These and Those: M.A.D.V.O.W. - Men Against Domestic Violence On Women

Last night, I had the opportunity to attend an event coordinated by an up-and-coming movement called M.A.D.V.OW. - Men Against Domestic Violence On Women - for its third annual social hosted in a lounge space donated by Barça restaurant and tapas bar in Hartford. There was spoken-word, music, food, and most compelling, stories of survival relayed by women and men- (including a personal testimonial by musical guest, Heshima Moja ) - who’ve been profoundly affected by domestic abuse.

One survivor relayed how she spent years shuttling back-and-forth between her relationship with a physically and emotionally abusive man and her family, who she stayed with whenever she’d leave him, before finally seeking refuge at a shelter for abused women. During her time there, she gleaned insight and encouragement from advocates and other survivors, who helped her feel empowered and strong enough to rebuild her life and move on and away from her abuser for good. Another survivor stressed the importance of patience from friends and family and pointed out how many survivors don’t willfully fall in love with men who’re abusive; but with men who’re initially charming and loving before setting out to isolate their victims and gradually subject them to abuse.

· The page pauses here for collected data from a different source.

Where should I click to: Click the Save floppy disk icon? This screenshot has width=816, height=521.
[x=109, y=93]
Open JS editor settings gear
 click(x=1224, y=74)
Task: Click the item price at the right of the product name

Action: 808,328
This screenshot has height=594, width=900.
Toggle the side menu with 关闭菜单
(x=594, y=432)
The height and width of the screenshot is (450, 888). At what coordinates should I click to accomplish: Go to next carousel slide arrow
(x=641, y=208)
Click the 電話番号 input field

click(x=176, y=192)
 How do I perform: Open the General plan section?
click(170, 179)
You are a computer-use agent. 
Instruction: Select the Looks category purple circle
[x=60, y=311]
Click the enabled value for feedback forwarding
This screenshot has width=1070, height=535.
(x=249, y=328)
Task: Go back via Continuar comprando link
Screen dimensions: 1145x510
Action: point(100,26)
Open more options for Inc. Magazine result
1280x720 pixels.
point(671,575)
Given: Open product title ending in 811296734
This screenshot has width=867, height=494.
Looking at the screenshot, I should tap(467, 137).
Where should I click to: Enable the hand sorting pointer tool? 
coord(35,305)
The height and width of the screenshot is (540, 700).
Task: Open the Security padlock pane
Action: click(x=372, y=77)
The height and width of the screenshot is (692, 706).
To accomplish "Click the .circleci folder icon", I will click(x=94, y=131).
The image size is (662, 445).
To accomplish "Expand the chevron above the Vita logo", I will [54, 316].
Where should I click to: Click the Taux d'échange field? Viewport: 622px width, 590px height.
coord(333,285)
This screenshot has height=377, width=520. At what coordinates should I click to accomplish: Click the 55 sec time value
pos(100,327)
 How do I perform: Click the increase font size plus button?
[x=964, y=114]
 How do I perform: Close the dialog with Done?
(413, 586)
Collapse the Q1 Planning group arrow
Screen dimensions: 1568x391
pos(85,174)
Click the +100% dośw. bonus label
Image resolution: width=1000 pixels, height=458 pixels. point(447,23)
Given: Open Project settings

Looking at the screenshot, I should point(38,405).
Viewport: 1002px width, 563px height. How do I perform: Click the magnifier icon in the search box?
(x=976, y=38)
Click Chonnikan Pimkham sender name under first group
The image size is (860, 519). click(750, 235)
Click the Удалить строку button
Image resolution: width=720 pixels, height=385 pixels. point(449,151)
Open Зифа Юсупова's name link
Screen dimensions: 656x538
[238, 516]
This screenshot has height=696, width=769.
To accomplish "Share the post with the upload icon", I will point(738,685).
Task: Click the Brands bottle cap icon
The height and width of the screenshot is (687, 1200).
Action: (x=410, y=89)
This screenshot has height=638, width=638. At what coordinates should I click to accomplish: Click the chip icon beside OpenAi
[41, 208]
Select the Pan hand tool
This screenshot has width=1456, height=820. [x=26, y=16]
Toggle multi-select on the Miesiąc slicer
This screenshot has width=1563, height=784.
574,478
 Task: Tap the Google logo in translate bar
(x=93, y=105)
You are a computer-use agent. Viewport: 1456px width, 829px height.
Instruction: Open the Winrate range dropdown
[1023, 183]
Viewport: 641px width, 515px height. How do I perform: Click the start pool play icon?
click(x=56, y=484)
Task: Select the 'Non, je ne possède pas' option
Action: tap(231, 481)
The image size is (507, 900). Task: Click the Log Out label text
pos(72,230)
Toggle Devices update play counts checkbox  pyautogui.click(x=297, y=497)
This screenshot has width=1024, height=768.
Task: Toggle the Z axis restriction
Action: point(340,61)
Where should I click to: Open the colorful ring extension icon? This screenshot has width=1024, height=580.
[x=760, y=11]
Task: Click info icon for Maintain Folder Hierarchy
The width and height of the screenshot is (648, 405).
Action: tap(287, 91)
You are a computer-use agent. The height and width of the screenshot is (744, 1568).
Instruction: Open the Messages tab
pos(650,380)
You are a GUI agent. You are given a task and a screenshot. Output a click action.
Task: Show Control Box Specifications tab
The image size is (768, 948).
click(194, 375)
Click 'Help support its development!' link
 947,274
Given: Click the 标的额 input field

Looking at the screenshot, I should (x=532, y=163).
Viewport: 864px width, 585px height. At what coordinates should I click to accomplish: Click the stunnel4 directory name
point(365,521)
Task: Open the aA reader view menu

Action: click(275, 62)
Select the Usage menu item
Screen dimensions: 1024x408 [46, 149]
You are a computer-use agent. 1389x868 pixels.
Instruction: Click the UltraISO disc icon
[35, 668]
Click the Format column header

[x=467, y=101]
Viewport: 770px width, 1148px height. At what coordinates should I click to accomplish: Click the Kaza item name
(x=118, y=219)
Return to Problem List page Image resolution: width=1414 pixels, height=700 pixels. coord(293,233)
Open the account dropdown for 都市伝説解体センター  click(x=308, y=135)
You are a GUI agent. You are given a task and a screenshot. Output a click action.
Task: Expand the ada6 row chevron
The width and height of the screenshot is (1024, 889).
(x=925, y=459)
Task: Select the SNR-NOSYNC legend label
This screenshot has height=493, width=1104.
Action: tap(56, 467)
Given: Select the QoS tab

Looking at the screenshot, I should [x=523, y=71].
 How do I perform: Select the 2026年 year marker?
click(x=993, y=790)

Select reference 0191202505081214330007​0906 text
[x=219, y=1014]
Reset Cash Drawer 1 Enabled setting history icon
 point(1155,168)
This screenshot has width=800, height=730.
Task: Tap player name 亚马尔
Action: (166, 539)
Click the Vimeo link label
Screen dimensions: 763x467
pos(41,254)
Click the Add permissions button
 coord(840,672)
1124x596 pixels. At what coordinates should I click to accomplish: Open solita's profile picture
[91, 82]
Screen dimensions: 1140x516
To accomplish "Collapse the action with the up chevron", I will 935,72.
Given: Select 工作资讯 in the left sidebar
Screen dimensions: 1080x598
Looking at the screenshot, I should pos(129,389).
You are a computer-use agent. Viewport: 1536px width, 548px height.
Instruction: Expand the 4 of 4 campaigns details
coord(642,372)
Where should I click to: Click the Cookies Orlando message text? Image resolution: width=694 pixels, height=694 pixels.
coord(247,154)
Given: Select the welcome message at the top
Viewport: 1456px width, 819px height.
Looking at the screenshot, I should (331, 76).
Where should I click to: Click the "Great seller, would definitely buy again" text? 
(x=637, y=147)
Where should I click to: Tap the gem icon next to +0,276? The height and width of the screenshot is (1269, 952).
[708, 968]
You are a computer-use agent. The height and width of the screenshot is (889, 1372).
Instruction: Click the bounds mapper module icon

Poets read performance pieces inspired by personal experiences and the event’s host gave harrowing accounts of having lost two loved ones to violence and the pain of not seeing proper justice meted out to the perpetrators; one of whom has been a fugitive for the past ten years and may not even be in the country.

A professor recounted growing up seeing his mother suffer years of abuse at the hands of his father and how it came to a head after he shot his father in the leg during a scuffle, which resulted after he came to his mother’s defense. He said his father was adamant about accepting blame so his son wouldn’t go to jail and to enable him to finish college and not have to endure having a record. He said the encounter left an indelible impact on him, and drove him to become an advocate for victims of sexual assault and violence. After a chance meeting with a woman during a social event, he now volunteers his time helping train and empower survivors at an organization based in Naugatuck, CT called Jane Doe No More.

One of the oft-emphasized and most important messages last night was the destructiveness of victim-blaming; “One of the worse things you can say to a woman suffering from abuse is to call her stupid for going back or ask why she won’t leave.” A survivor said. “Abusers isolate victims from their families and friends, a lot of times they don’t have money, nowhere to go. They don’t have an escape plan and remember abuse can happen to anyone, we didn't do anything wrong other than fall in love with someone we didn’t think would hurt us.” She said.

Men spoke about how social-engineering often discourages them from discussing the violence they see perpetrated against women and how their silence (particularly when they know of friends and acquaintances who’re abusers) makes them complicit. “It’s not something you discuss with your friends on the basketball court or at the barbershop, but if we see it or know about it, we need to speak up.” Christian, one of the event coordinators, said.
 The male demographic in the room were encouraged to sign a pledge to help increase awareness about domestic abuse and to help end it when they see or know about it. Proceeds from M.A.D.V.O.W. III were to benefit Connecticut Coalition Against Domestic Violence (CCADV) to aid in their prevention efforts and to help educate young men and boys to be the leaders of tomorrow's fight to end abuse.

I definitely learned a great deal more listening to people’s stories, and I can’t think of a better way to have spent a Saturday evening and I  hope the M.A.D.V.O.W.  movement continues to gain momentum as they work to increase awareness.